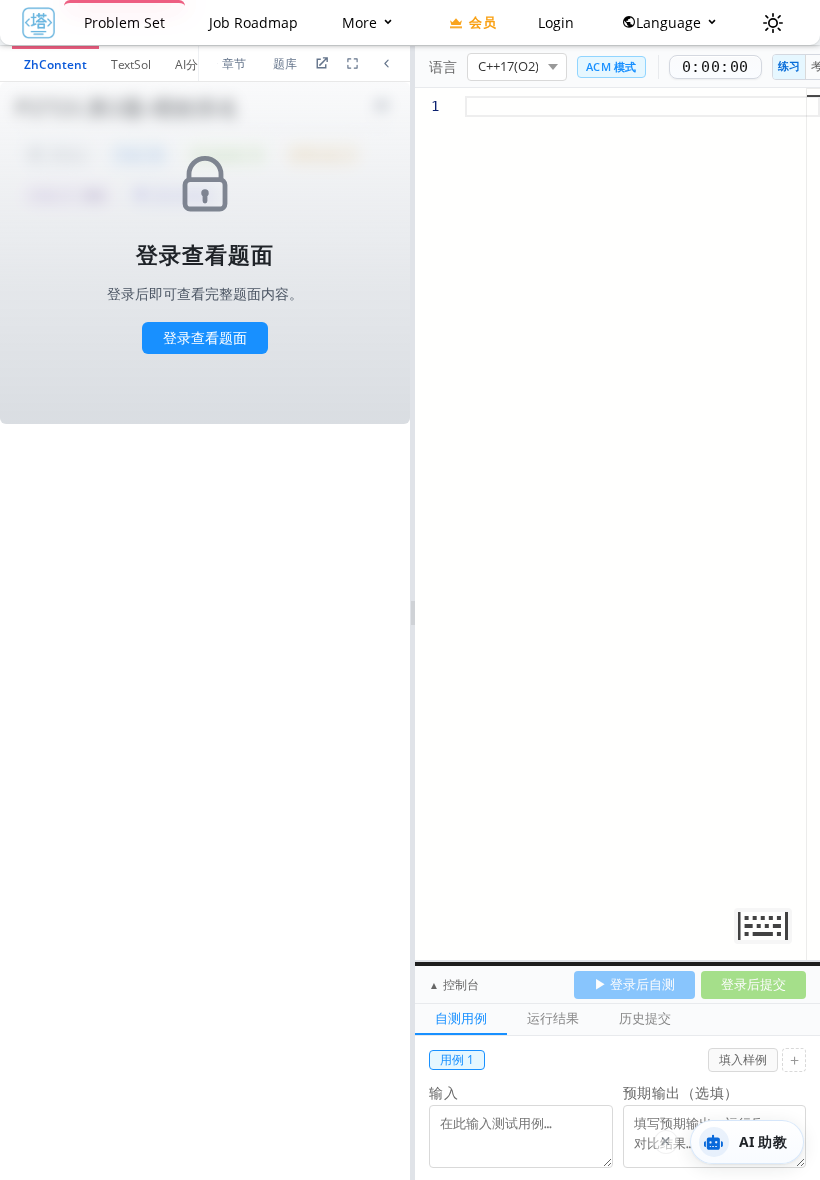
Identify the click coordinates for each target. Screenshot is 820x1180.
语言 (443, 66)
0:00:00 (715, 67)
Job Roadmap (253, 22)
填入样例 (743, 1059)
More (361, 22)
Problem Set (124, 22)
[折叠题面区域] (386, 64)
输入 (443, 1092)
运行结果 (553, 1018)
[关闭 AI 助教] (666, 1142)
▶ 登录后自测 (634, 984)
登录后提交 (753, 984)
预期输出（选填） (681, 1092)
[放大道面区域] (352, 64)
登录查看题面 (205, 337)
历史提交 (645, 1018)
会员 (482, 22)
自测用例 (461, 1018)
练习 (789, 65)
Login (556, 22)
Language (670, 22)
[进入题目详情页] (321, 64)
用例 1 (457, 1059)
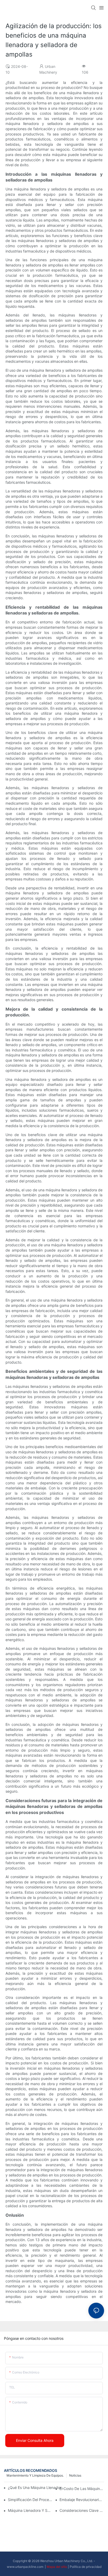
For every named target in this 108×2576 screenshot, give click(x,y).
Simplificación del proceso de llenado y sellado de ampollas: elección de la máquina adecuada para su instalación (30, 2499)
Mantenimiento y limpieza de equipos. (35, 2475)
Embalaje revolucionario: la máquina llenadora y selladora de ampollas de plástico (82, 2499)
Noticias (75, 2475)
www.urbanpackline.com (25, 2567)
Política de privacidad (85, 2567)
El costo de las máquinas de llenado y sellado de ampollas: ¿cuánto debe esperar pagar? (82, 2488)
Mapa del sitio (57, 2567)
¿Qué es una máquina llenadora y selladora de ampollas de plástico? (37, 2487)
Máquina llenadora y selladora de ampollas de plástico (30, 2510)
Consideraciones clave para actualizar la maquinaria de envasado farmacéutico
────────────────
WHAT IS NEEDED: The expected output is the lines above from the one containing "输入 (443, 1092)" to the one containing "For every named", both ends included, reproduced exactly with every picture left out.

EXERCISE RESPONSE:
输入 (443, 1092)
运行结果 (553, 1018)
[关闭 AI 助教] (666, 1142)
▶ 登录后自测 (634, 984)
登录后提交 (753, 984)
预期输出（选填） (681, 1092)
[放大道面区域] (352, 64)
登录查看题面 (205, 337)
历史提交 (645, 1018)
会员 (482, 22)
自测用例 (461, 1018)
练习 (789, 65)
Login (556, 22)
Language (670, 22)
[进入题目详情页] (321, 64)
用例 1 (457, 1059)
For every named target in this 108×2576 screenshot, give click(x,y).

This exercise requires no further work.